Ailes, Murdoch, and The Real House of Cards

I've been reading Gabriel Sherman's Loudest Voice in the Room, a new biography of Fox News impresario Roger Ailes.  It makes for fascinating reading, in the way that I find reading about Richard Nixon to be fascinating.  Ailes has much of his former boss's paranoia, resentment, bigotry, and unscrupulous Realpolitik.  It also got me thinking about the real nature of political power in our world today.

We are much too inclined to ascribe political power to government officials, when they are mostly beholden to much more powerful people who do not hold office but pull the strings.  The revelations about Tony Blair this week are a case in point.  When News of the World editor Rebekah Brooks was in hot water over phone hacking, the former PM quickly came to her rescue, trying to find ways to mitigate damage to her and her boss, Rupert Murdoch.  (Until recently Blair and Murdoch were chums.)  For three decades now it has been impossible for anyone to get elected prime minister without Murdoch's backing, so powerful is his media voice in Britain.  The recent information reveals without a doubt that it is Murdoch, not Blair, who holds the real power in their relationship.  After all, Murdoch owns a massive chunk of the global media, and has used this power in the past to destroy his enemies and promote those he has anointed.

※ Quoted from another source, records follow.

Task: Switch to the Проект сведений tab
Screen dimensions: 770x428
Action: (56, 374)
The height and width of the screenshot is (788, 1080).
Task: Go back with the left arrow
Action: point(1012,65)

This brings me back to Roger Ailes, who as head of Fox News is one of Murdoch's most prominent employees.  For the first time in America's television history, there is a popular network that acts primarily as a propaganda arm for a political movement.  As Sherman's book reveals, Ailes is a die-hard Nixonian conservative who thinks that liberals are out to destroy America, and this fundamental belief drives the content on Fox's shows.  Fox has played a large role in thwarting president Obama's ambitions by putting fringe conspiracy theories into mainstream political discourse, and essentially creating the Tea Party movement out of whole cloth.  (Let's not forget where Rick Santilli's rant was broadcast, or who he was working for at the time.)  Beyond that, the Republicans are now beholden to Ailes.  No GOP candidate for president can possibly get the nomination without Fox's endorsement.   In the larger scheme of things, Ailes has remade political media into a highly partisan game where reportage is meaningless and ideology triumphant.

In light of the media's power to shape narratives and build up and tear down whomever it pleases, I am rather surprised that anyone watches a show like House of Cards thinking it reflects political reality.  Politicians are not evil geniuses, that would require intelligence.  No, they are venal, petty, and incompetent, ready to kiss the butt of whatever corporate sponsor or media mogul can help keep them in office.  In the grand scheme of things, the politicians themselves are usually weak, and almost always serving others.  For example, the media turned a two-bit bullying jackass of the kind who has often held the governor's seat in New Jersey, and turned him into a celebrity before his craven behavior showed the real Chris Christie.  The GWB shutdown is not a work of masterful political manipulation, but a stupid act reflecting the aforementioned venality, pettiness, and incompetence.  Christie was able to ride out his string a lot further than he should have because he had the backing of Ailes and Murdoch.  Now they have taken a step back, and MSNBC has turned him into a nightly punching bag.

With that knowledge, isn't it about time we transferred some of our paranoia from the government to media conglomerates?